Danielle Bradbery singles chronology
| "Sway" (2017) | "Worth It" (2018) | "Goodbye Summer" (2018) |

= Worth It (Danielle Bradbery song) =

"Worth It" is a song recorded by the American country music singer Danielle Bradbery for her second studio album, I Don't Believe We've Met (2017). Bradbery co-wrote the song with Jeff Pardo and Molly Reed; it was produced by Josh Kerr. "Worth It" was first released digitally as the album's fourth and final promotional single on November 10, 2017, and was promoted to American country radio through Nashville Harbor Records & Entertainment on March 5, 2018, as the second official single.

==Content and themes==
"Worth It" is a bluesy, piano-driven ballad in which Bradbery asserts her self-value. The song's lyrics express both vulnerability and indignation towards the way Bradbery has been treated by former lovers, while she claims on the chorus that she is not afraid to walk away from a relationship if she is not given the respect she deserves. Bradbery employs a melisma technique in her vocal delivery as well as "bending" notes to give the song a more soulful sound.

According to Stephen L. Betts of Rolling Stone, the song captures the "zeitgeist of empowerment and self-worth" present at the time of the song's release, with its lyrical content being characterized as feminist. Bradbery reported that the song was written in response to her concerns about her career and, while applicable to a relationship, is ultimately about "standing up for yourself in any situation".

==Release and promotion==
"Worth It" was released to digital retailers as the album's fourth and final promotional single on November 10, 2017. The song was announced as the second official single through the Billboard Country Update newsletter on February 20, 2018, and was made available to country radio stations on February 26. It officially impacted the format on March 5, 2018. A remixed version of the song was released digitally on March 9, 2018.
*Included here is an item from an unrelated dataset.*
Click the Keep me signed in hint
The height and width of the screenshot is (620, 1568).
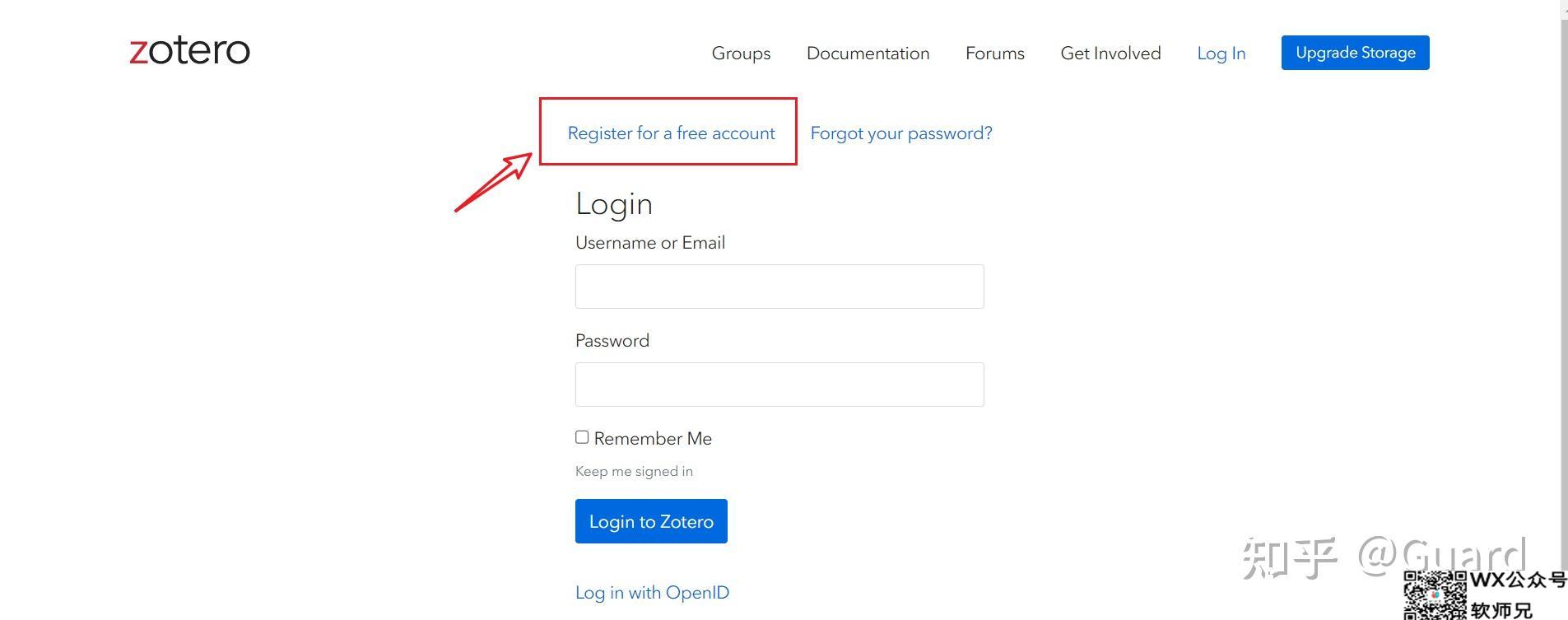634,472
On December 1, 2017, Bradbery performed the song live on Megyn Kelly Today. Her performance was praised for highlighting both her "powerhouse vocals" and the "emotional heft" of the song's message. Bradbery appeared as a musical guest on the December 5, 2017, episode of the thirteenth season of The Voice and performed "Worth It". Sterling Whitaker of Taste of Country wrote that her performance "demonstrated all over again why she dominated [her season]".

==Critical reception==
Jewly Hight of NPR wrote that Bradbery's melismatic delivery "brings a bit more authority to her indignation" on the track. Praising the lyrical content, Stephen L. Betts of Rolling Stone wrote that Bradbery "could be poised for a major breakthrough" at country radio with "Worth It".

==Chart performance==
"Worth It" sold 6,000 copies in its first week of release and entered the Country Digital Songs chart at number 23. The song debuted at number 49 on the Hot Country Songs chart dated December 2, 2017, becoming her first song to appear on the chart (outside of releases from The Voice) that was not actively being promoted as a single at the time. After the song first became available to radio stations, "Worth It" debuted at number 55 on the Country Airplay chart dated March 3, 2018. It later reached a peak position of 46. The song had sold 15,000 copies in the United States as by December 2017.

==Music video==
An "instant grat" video was premiered on Bradbery's Vevo channel on November 10, 2017, following the song's digital release. It was directed by Keith J. Leman. Bradbery is lit in shades of blue, red and purple throughout the video to convey her bruised spirit.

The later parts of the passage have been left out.